====== DOCUMENT EXTRACT ======

To participate, click or tap here to register in advance. You will receive a confirmation email containing information about joining the meeting.


The challenge of conducting Baha’i-initiated core activities of community building during a pandemic was further brought home to Charlotte, North Carolina, Baha’is and friends when the county’s more than one million residents were placed under a “stay at home” order that was announced March 24 to take effect two days later.

The appointed Area Teaching Committee (ATC) that oversees community-building efforts had sent out an email just days before listing ways activities could be sustained and even expanded.

“As we are considering how to become channels for the promulgation of the spirit of the Faith by providing comfort and hope to our families, close friends, neighbors, and personal contacts, the Charlotte ATC invites every individual to participate in a collective teaching campaign to offer the encouragement and the support we are called upon to share during these trying times,” the email reads.

====== DATA TO EXAMINE ======

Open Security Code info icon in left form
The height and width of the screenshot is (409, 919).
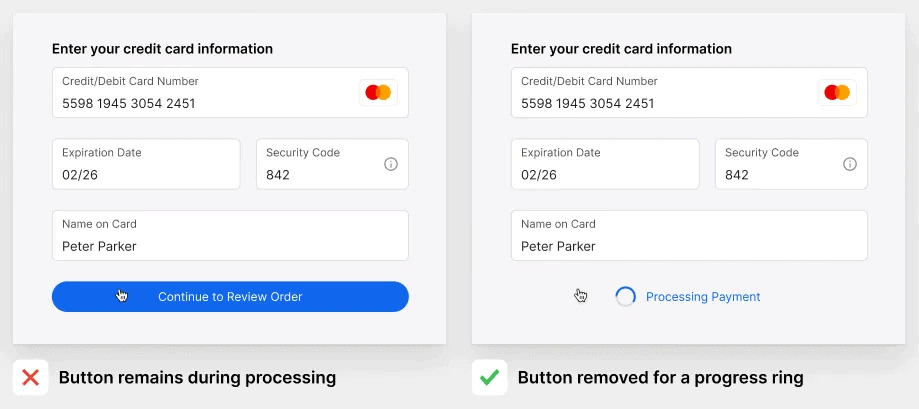click(x=391, y=164)
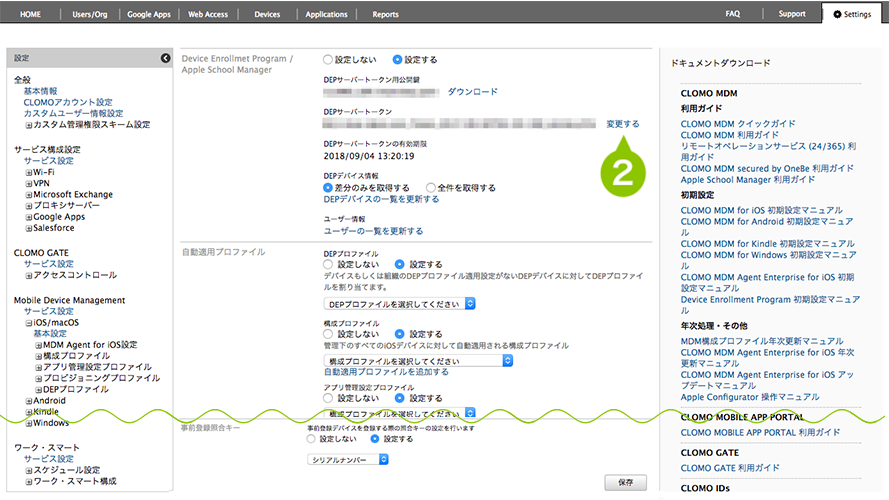Image resolution: width=889 pixels, height=500 pixels.
Task: Expand the Microsoft Exchange tree node
Action: 29,194
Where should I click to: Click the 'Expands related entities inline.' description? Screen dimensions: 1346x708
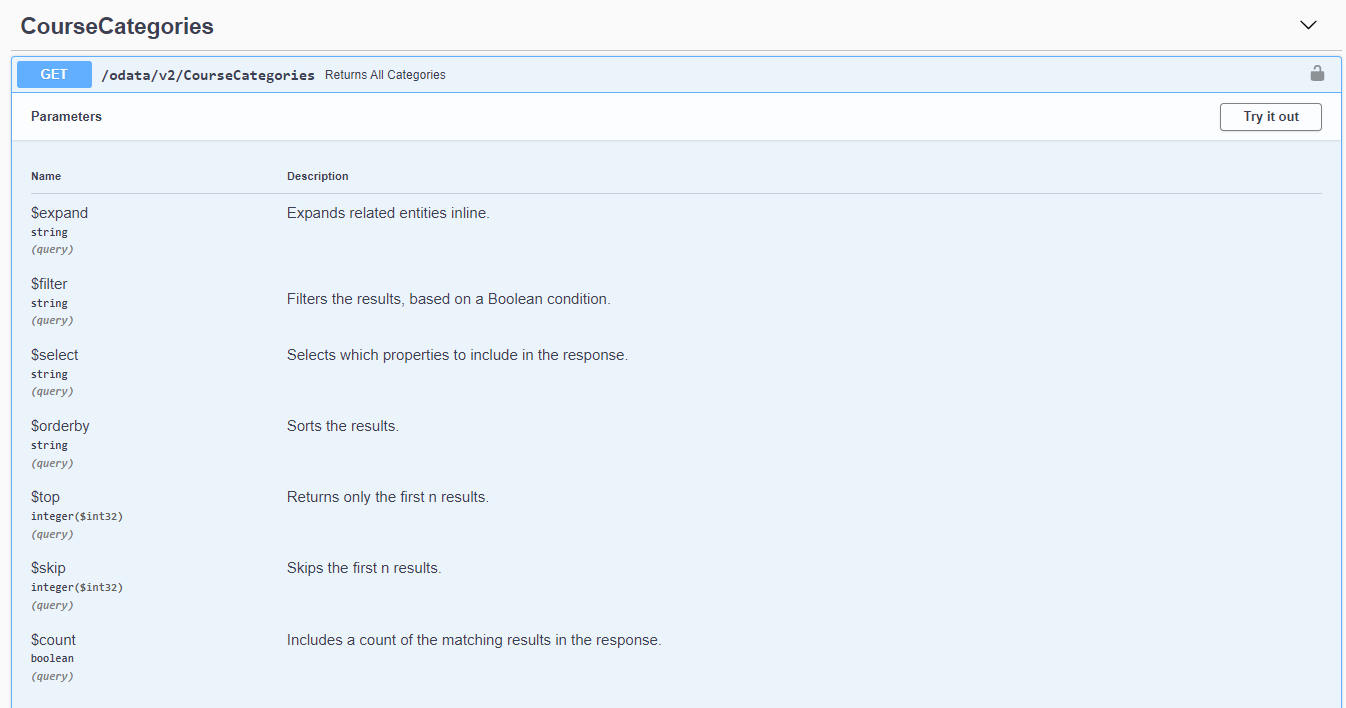(388, 213)
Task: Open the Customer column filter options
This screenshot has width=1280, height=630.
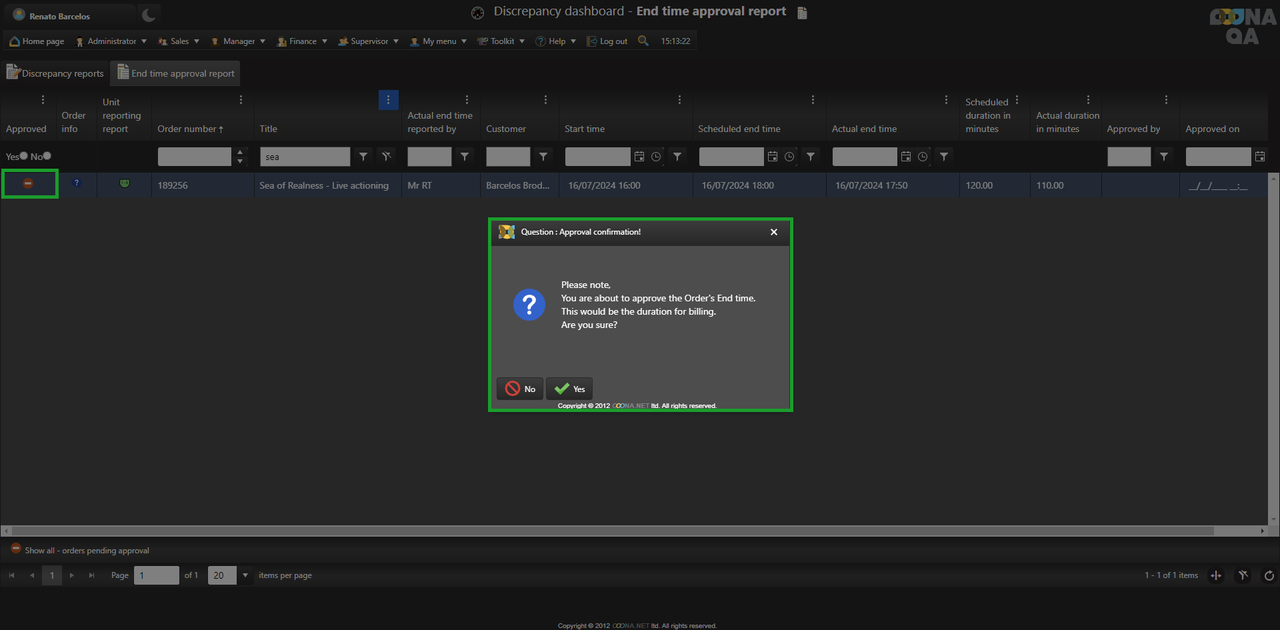Action: click(x=543, y=157)
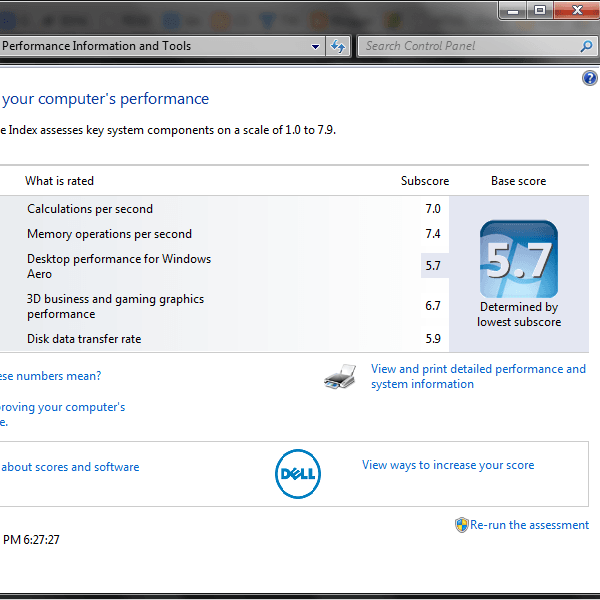Open the address bar history dropdown arrow
Screen dimensions: 600x600
[x=315, y=46]
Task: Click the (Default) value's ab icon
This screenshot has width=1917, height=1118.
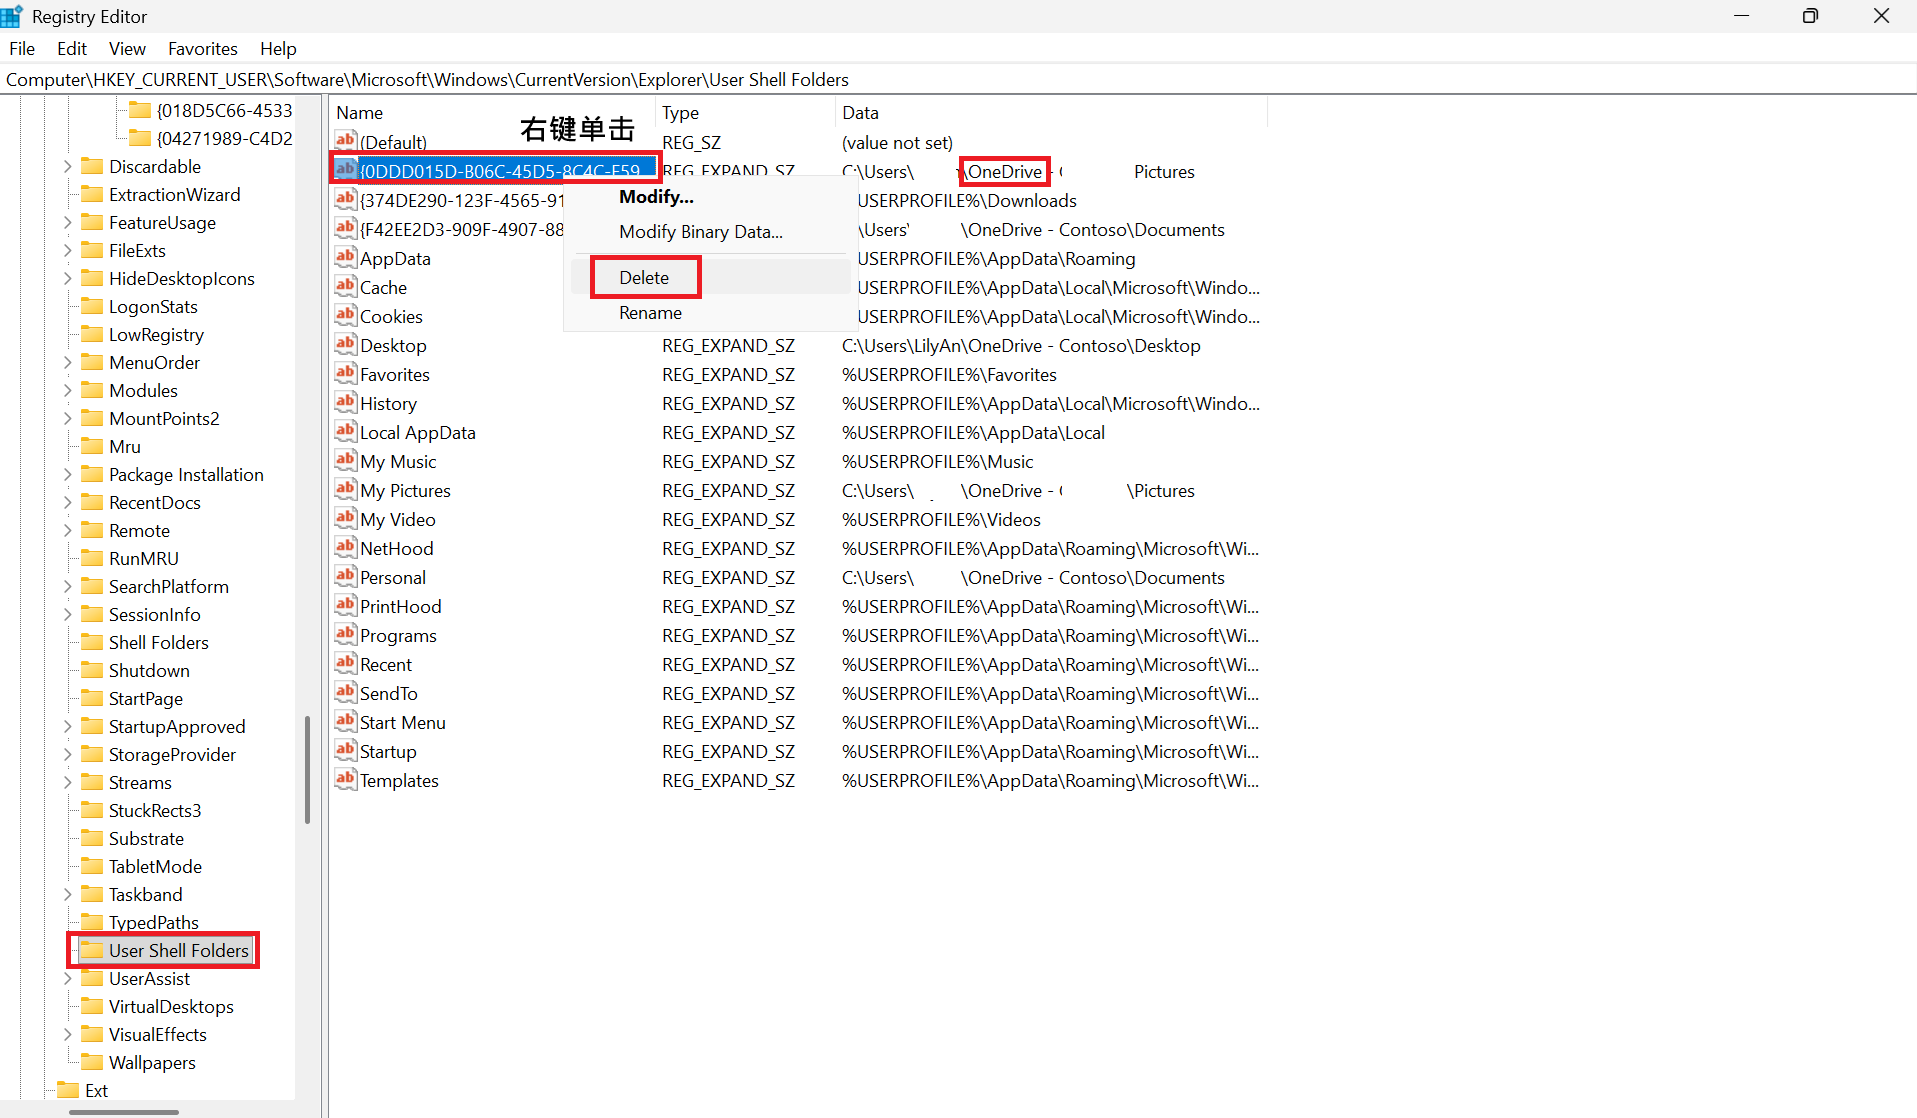Action: tap(345, 142)

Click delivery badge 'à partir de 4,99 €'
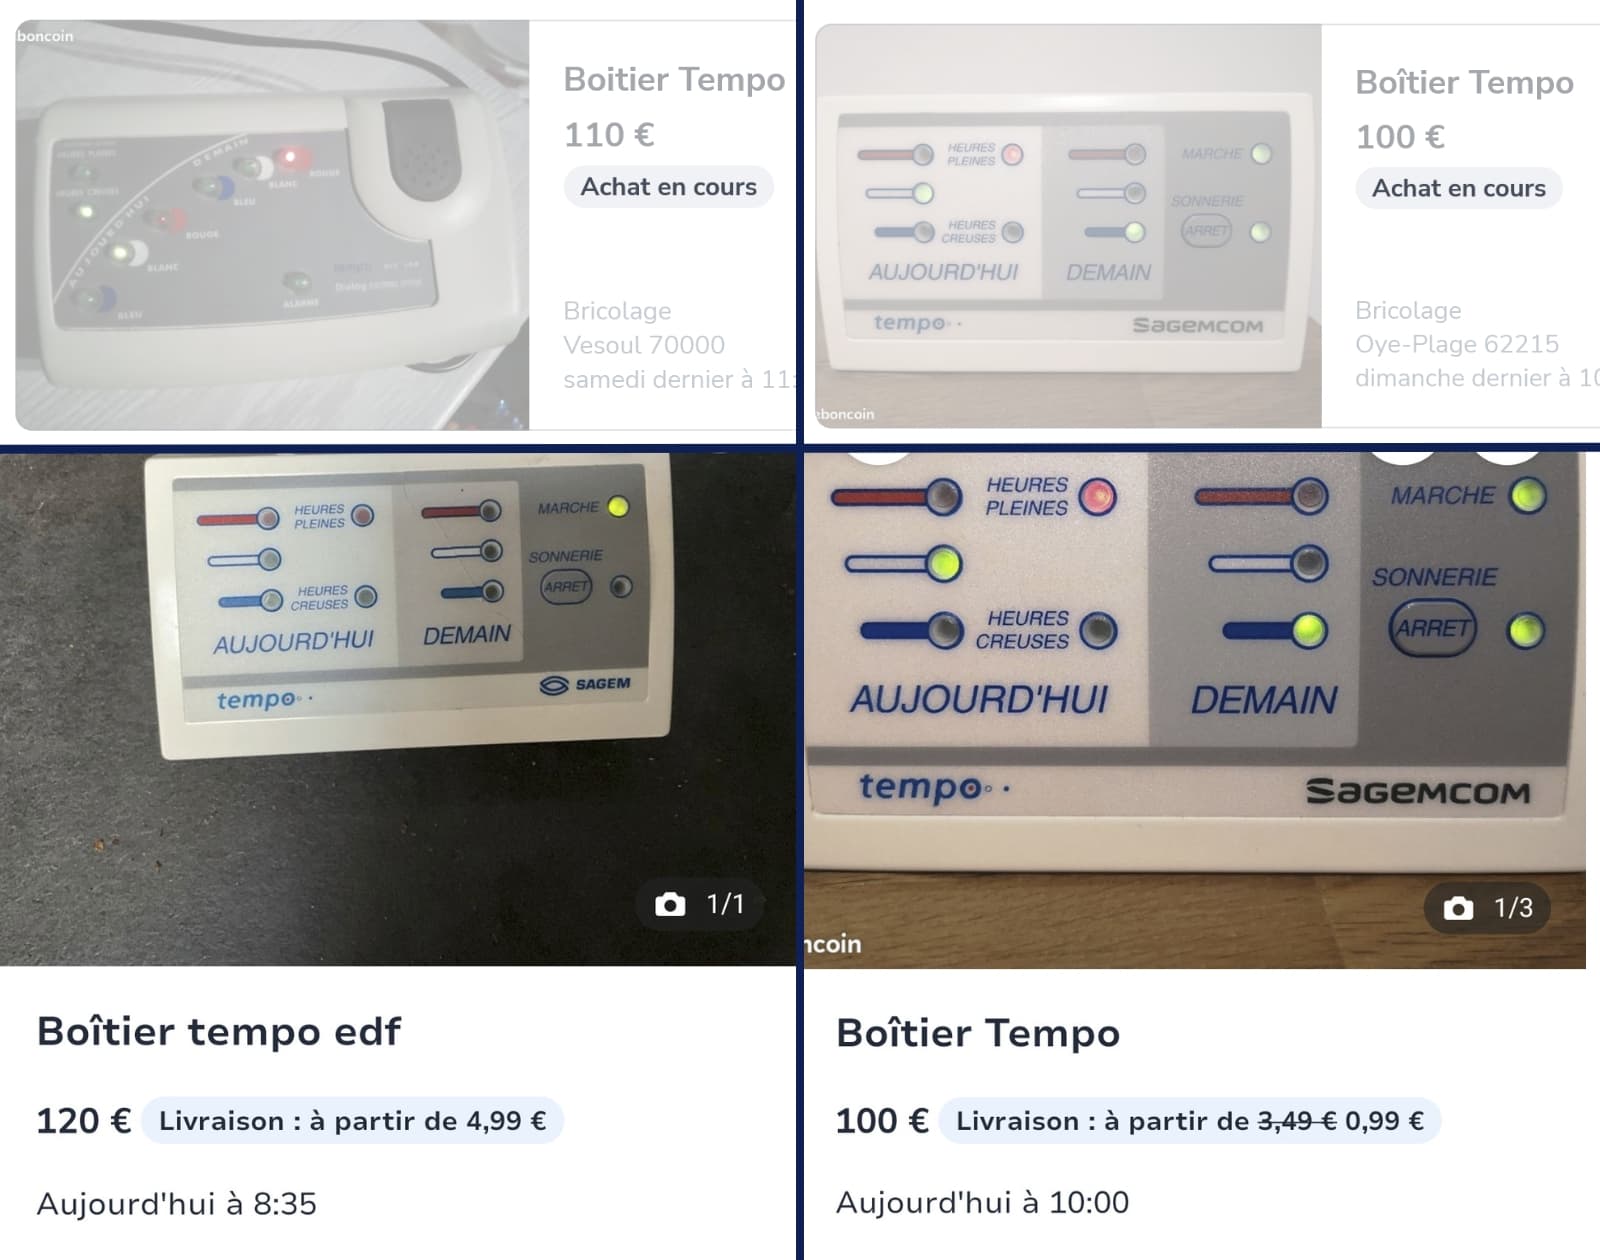352,1121
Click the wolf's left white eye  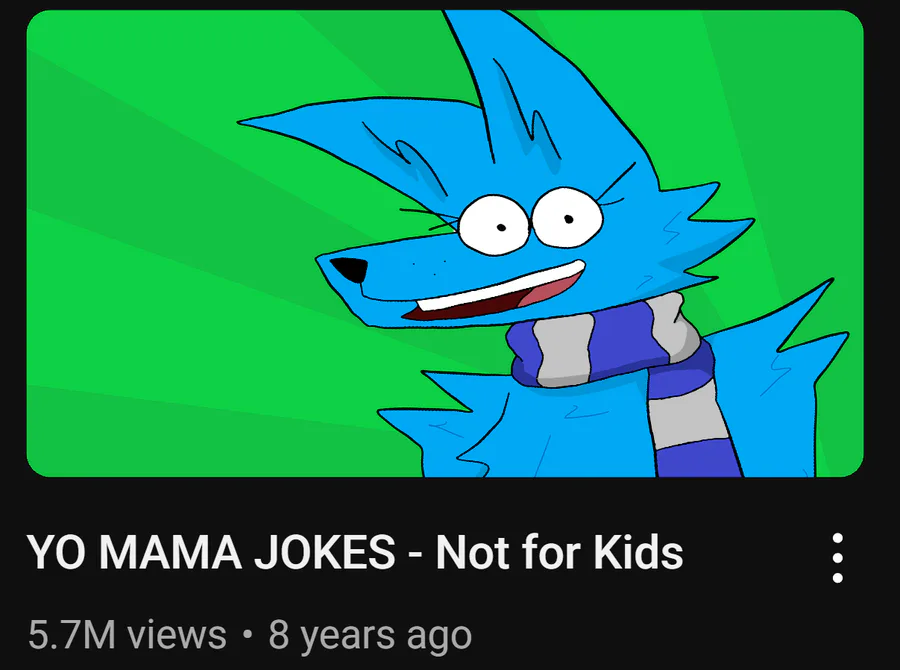point(494,224)
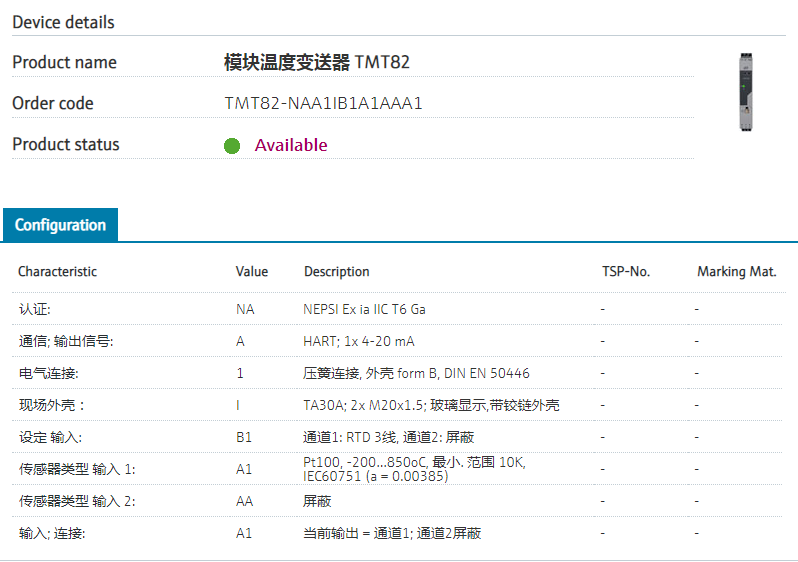Click the green Available status indicator dot
798x562 pixels.
tap(232, 146)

======

TASKS FOR THIS EXERCISE:
1/ The email quoted in the text about Charlotte Baha'is names the people to whom comfort and hope are to be offered. List them.
2/ In the text about Charlotte Baha'is, on what date was the county's "stay at home" order announced?
3/ Continue the text about Charlotte Baha'is and the pandemic from its last sentence.

RESPONSES TO THE TASKS:
1/ families, close friends, neighbors, personal contacts

2/ March 24

3/
“Whether we are inclined to initiate a new family or small-group devotional gathering, or whether we prefer to use the free technological tools at our disposal, there are a number of ways we each can participate in this collective teaching effort.”

The committee urged daily recitation of an excerpt from a prayer revealed by ‘Abdu’l-Baha, son of Baha’i Faith prophet-founder Baha’u’llah:

O Thou Provider! Assist Thou these noble friends to win Thy good pleasure, and make them well-wishers of stranger and friend alike. Bring them into the world that abideth forever; grant them a portion of heavenly grace; cause them to be true Bahá’ís, sincerely of God; save them from outward semblances, and establish them firmly in the truth. Make them signs and tokens of the Kingdom, luminous stars above the horizons of this nether life. Make them to be a comfort and a solace to humankind and servants to the peace of the world.

Also recommended were new or continued devotionals — with a goal of each household in the Baha’i community hosting one with family, within the neighborhood or beyond — as well as new study circles and fireside gatherings.

“During this historic period in which our meeting spaces, as well as our physical proximity, are being impacted by limitations, let us strive to strengthen our community ties through our unified participation in collective action,” reads the email. 

Then the county edict hit. Stay tuned for news of how Charlotte-area Baha’is and others regroup and carry on.


Starting March 24, online study of the first eight courses in the Ruhi Institute curriculum is being made available to residents of Minnesota, Wisconsin and Illinois.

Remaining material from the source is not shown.